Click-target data

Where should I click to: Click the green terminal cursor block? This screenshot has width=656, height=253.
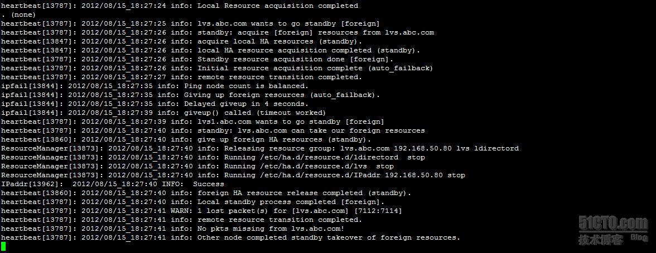(x=3, y=246)
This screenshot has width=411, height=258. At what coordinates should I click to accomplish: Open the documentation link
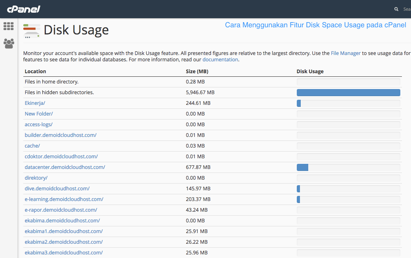tap(220, 59)
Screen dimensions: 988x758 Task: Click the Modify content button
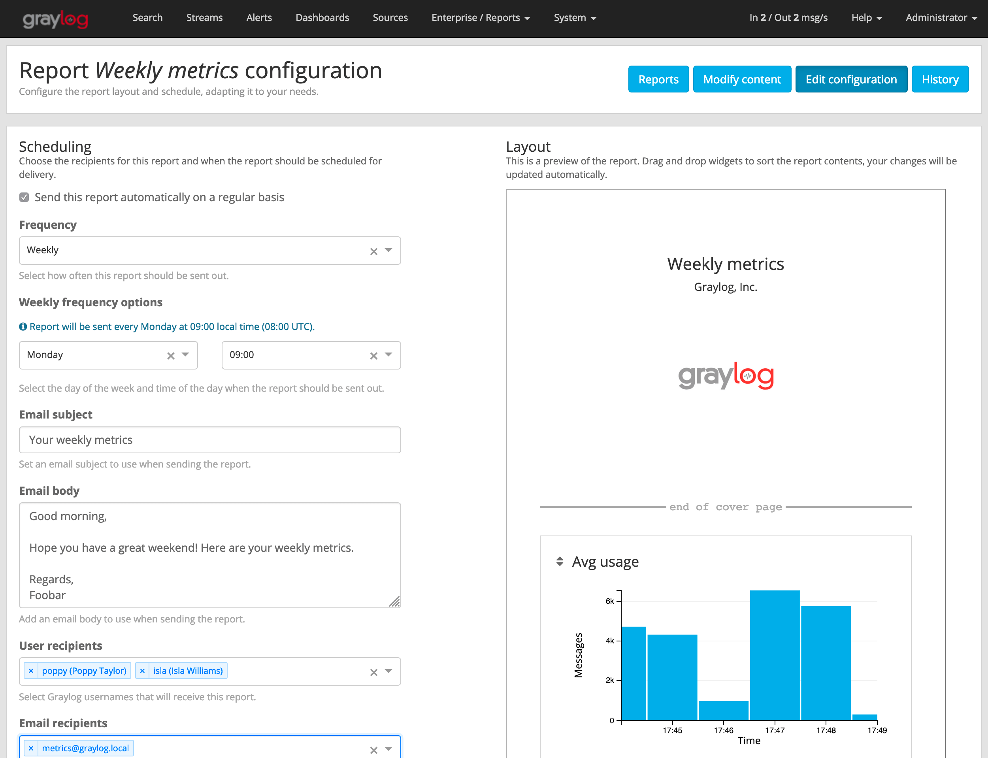coord(742,79)
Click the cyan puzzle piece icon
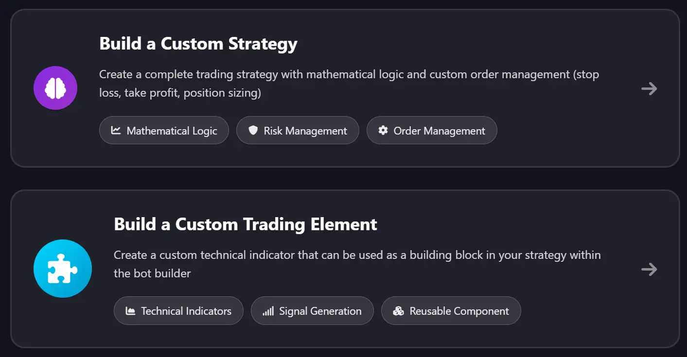 point(62,269)
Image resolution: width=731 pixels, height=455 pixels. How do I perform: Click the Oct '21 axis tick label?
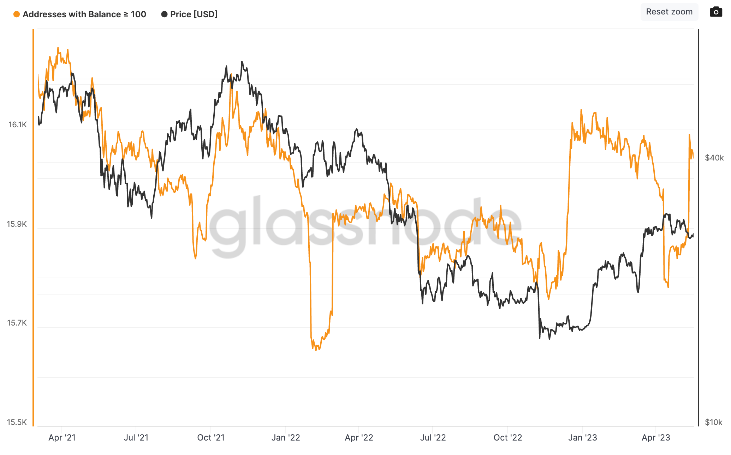click(211, 438)
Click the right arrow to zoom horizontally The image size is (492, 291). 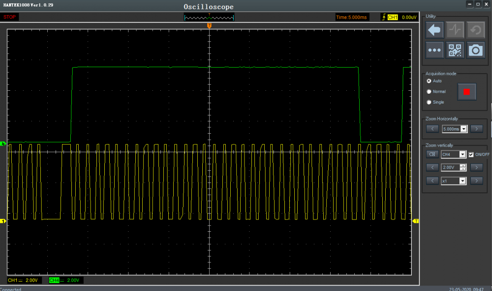[476, 129]
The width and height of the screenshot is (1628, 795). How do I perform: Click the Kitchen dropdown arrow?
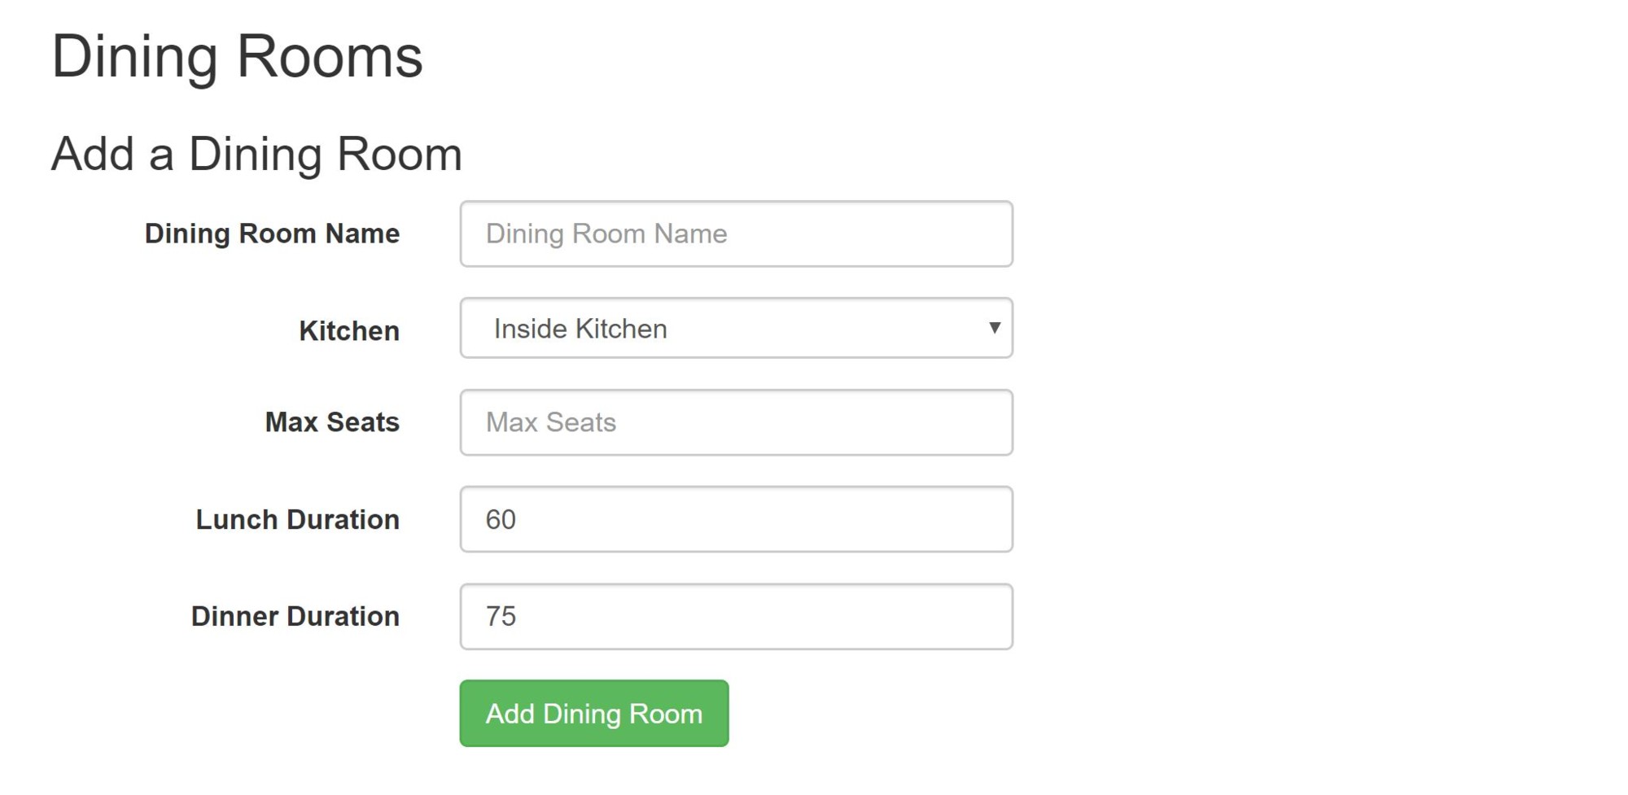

**TASK REQUIREMENTS:** Find each line of the records above that contains the word "height" and copy those lines out in full.

**SOLUTION TO THIS EXERCISE:**
Where should I click to: Click the green terminal cursor block? This screenshot has width=656, height=253.
This screenshot has width=411, height=258. At what coordinates should I click to accomplish: Open the documentation link
Image resolution: width=731 pixels, height=455 pixels. How do I perform: Click the Oct '21 axis tick label?
The width and height of the screenshot is (1628, 795). How do I perform: Click the Kitchen dropdown arrow?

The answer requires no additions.